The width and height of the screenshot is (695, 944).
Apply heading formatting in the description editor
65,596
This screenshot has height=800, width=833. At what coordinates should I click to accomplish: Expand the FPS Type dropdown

+ + + + + + +

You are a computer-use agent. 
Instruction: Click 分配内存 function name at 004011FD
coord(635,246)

+ + + + + + +

Stated problem
Repeat the items from the line with "The width and" to the line with "This screenshot has", swapping "dropdown" for "menu" and keeping everything else as it is.

The output
The width and height of the screenshot is (695, 944).
Apply heading formatting in the description editor
65,596
This screenshot has height=800, width=833. At what coordinates should I click to accomplish: Expand the FPS Type menu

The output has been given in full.